Total honesty, every time we flip our hair, rub our fingers through it, twirl our curls or neatly tuck our locks behind our ears, we feel a heightened sense of confidence when we know, our hair is healthy.  Healthy hair is one of those top secret weapons a girl holds dear to her heart. Whether we’re rocking a teeny fro, a face-framing pixie (my all time favorite) or waist-length cascades of curls, as long as our locks are healthy it gives us an innate sense of confidence.  After over a decade of wearing my locks anywhere from a half inch to six inches long, I decided to grow it out. I absolutely love my hair short or shoulder length or longer. Absolutely, I didn’t say mid-length, and maybe that will change someday. Sounds weird, but its true. My hair is very fine, and I’ve just found through trial and way too much error, it behaves best when kept in its natural state and either short or beyond my shoulders.

Deciding to grow it out, I knew two things. I had to get past the dilemma of the mid-length period that’s  always been an awkward stage for me growing layers out of my shortcuts. I always found myself frustrated waiting for it to grow only to chop off the ends as the shorter layers took their time to catch up. And if you have fine hair, you understand the struggle of various length layers when your hair is already fine. We can all grow hair, but the key is retention, so I had to pay closer attention to the daily care I was giving my hair in order to retain the length.

So, I started educating myself by going to a salon that specializes in natural hair care, reading natural hair blogs and experimenting with the understanding that I needed to create a routine that works specifically for my fine, porous hair. While, I’ve known the basic, of shampooing, conditioning and applying some type of styling aid, there was a ‘hella’ lot I never took the time to understand. I KNOW, but I loved my hair short, and cut it every few weeks so it didn’t really matter. LOL!

I had absolutely no idea, the difference in a deep conditioner, versus a leave in or even a protein treatment versus a deep conditioning treatment. I know, no judging- crazy but true. Since those days of hair ignorance, I’ve educated myself well, and I’m all about keeping my hair healthy and happy.

Here are the three fundamentals I’ve learned, and have adapted.

Deep condition. Deep conditioners (or hair masks) are excellent hair care treatments that gives our hair a deeper penetration of moisture. Whether you’re rocking your natural hair in a protective style, in its natural state or pressed, you can’t go wrong with a great deep conditioner. If I’m not using one of my homemade ones, I love the results Phyto Phytojoba Intense Hydrating Brilliance Mask gives me.  If like me, you opt to rock your strands straight from time to time and use a blow drying and flat ironing, it’s a  great hydrating deep conditioner that restores moisture and adds strength back to your strands by giving it a nice smooth coat.  When deciding the right  deep conditioner for my own needs, I consider two elements, protein and moisture.

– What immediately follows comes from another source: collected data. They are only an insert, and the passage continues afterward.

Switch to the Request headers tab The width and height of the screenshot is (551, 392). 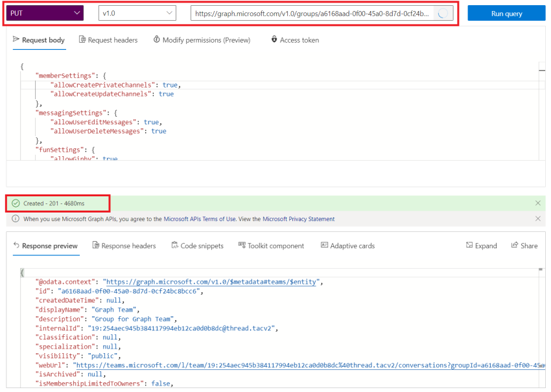(108, 40)
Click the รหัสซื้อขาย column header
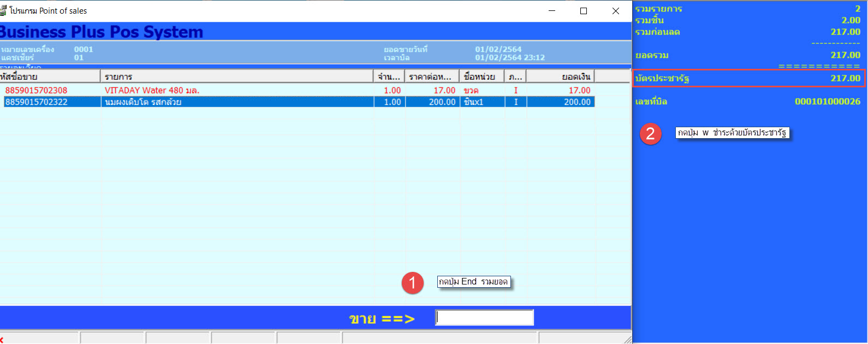 coord(49,76)
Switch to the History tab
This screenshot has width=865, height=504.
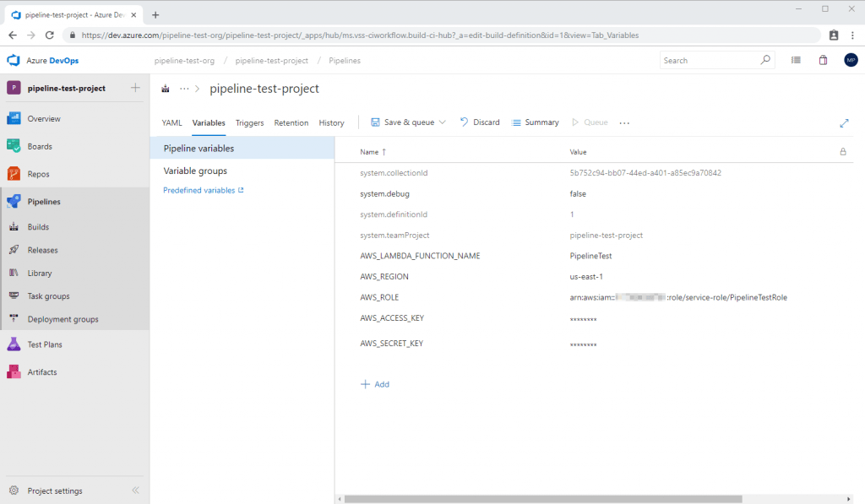point(331,122)
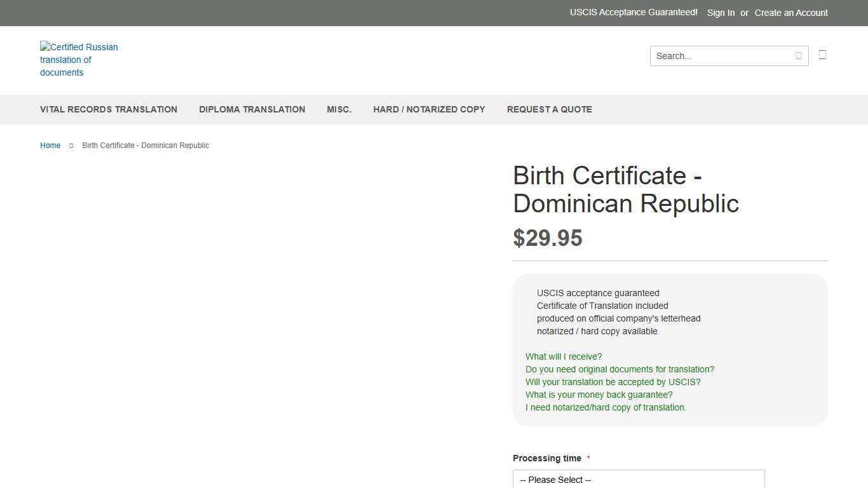
Task: Open the DIPLOMA TRANSLATION menu
Action: 252,109
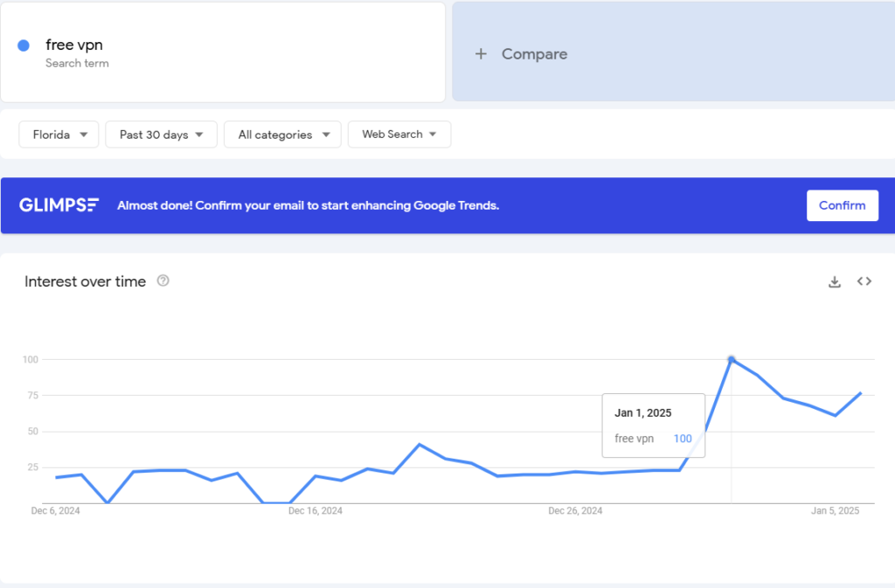Open the Past 30 days time range selector
The height and width of the screenshot is (588, 895).
pyautogui.click(x=161, y=135)
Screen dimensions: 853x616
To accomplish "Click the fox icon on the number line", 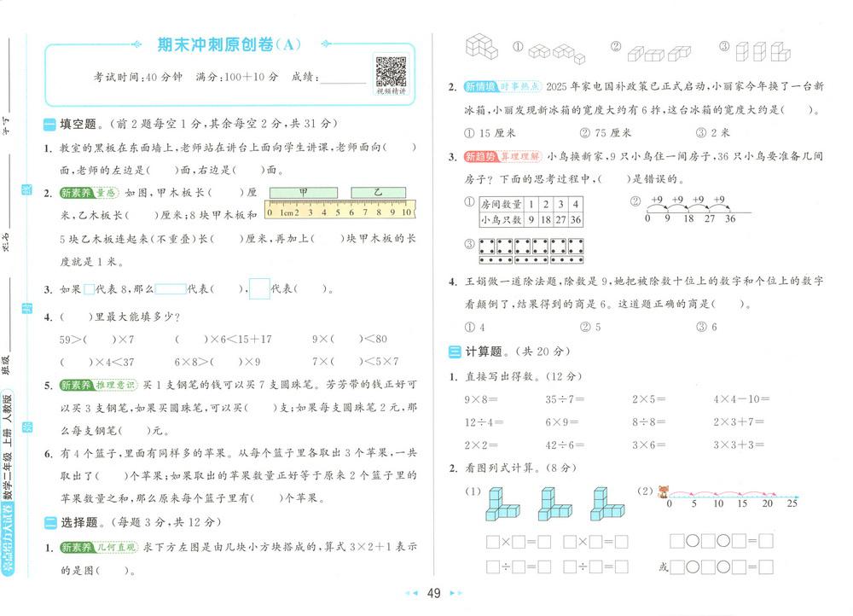I will click(664, 491).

  • If your hair is dry and not so damaged, try opting for a moisture-based deep conditioner for your hair and use after your every other shampoo.
  • If your hair has undergone more intensive wear and tear but retains some moisture, try a protein-based deep conditioner and use it bi-weekly or monthly.
  • If your hair is both dry and damaged, then your deep conditioner should include both moisture and protein ingredients and use it as directed.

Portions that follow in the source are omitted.